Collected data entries
--- START ---

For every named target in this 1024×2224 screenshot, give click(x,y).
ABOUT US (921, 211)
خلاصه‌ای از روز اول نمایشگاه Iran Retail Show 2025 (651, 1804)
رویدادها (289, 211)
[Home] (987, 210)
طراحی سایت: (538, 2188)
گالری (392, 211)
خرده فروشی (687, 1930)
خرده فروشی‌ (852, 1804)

--- END ---

INSTRUCTIONS FOR THE TASK —
Extract all of the data exactly as written.

RESPONSE FOR THIS EXERCISE —
For every named target in this 1024×2224 screenshot, give click(x,y).
ABOUT US (921, 211)
خلاصه‌ای از روز اول نمایشگاه Iran Retail Show 2025 (651, 1804)
رویدادها (289, 211)
[Home] (987, 210)
طراحی سایت: (538, 2188)
گالری (392, 211)
خرده فروشی (687, 1930)
خرده فروشی‌ (852, 1804)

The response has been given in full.